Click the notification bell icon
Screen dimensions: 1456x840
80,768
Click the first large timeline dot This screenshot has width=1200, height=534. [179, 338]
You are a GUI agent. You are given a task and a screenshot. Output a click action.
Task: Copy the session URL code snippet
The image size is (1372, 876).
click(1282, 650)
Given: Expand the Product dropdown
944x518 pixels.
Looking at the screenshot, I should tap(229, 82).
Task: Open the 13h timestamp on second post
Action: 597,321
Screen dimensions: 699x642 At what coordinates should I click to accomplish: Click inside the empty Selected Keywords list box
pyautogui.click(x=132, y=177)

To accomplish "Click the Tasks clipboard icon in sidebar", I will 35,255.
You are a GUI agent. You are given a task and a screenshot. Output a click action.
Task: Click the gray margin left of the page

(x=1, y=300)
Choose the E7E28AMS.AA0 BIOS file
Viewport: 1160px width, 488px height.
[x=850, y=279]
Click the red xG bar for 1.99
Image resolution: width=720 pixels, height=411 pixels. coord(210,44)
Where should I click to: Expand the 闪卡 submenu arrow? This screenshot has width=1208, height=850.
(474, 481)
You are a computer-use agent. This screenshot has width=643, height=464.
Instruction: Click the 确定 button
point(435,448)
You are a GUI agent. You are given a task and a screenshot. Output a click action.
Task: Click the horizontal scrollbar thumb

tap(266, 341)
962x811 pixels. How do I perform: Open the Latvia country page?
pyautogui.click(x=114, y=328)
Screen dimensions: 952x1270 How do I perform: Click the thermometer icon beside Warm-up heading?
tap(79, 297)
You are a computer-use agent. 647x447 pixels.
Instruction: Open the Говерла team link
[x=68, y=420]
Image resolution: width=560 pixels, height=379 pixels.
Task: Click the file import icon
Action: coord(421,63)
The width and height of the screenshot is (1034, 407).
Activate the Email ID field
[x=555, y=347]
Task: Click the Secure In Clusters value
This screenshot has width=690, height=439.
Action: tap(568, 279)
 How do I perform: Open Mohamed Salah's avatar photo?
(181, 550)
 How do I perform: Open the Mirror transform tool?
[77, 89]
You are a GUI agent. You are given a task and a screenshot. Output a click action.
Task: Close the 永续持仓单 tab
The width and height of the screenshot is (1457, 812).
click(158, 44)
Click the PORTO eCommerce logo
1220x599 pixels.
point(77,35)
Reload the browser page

_EXERCISE OBJECTIVE:_ Wherever the word "computer" appears in the listing above, copy the whole line.

_TASK RESULT:_
You are a computer-use agent. This screenshot has width=643, height=464.
You are a computer-use agent. 647x447 pixels.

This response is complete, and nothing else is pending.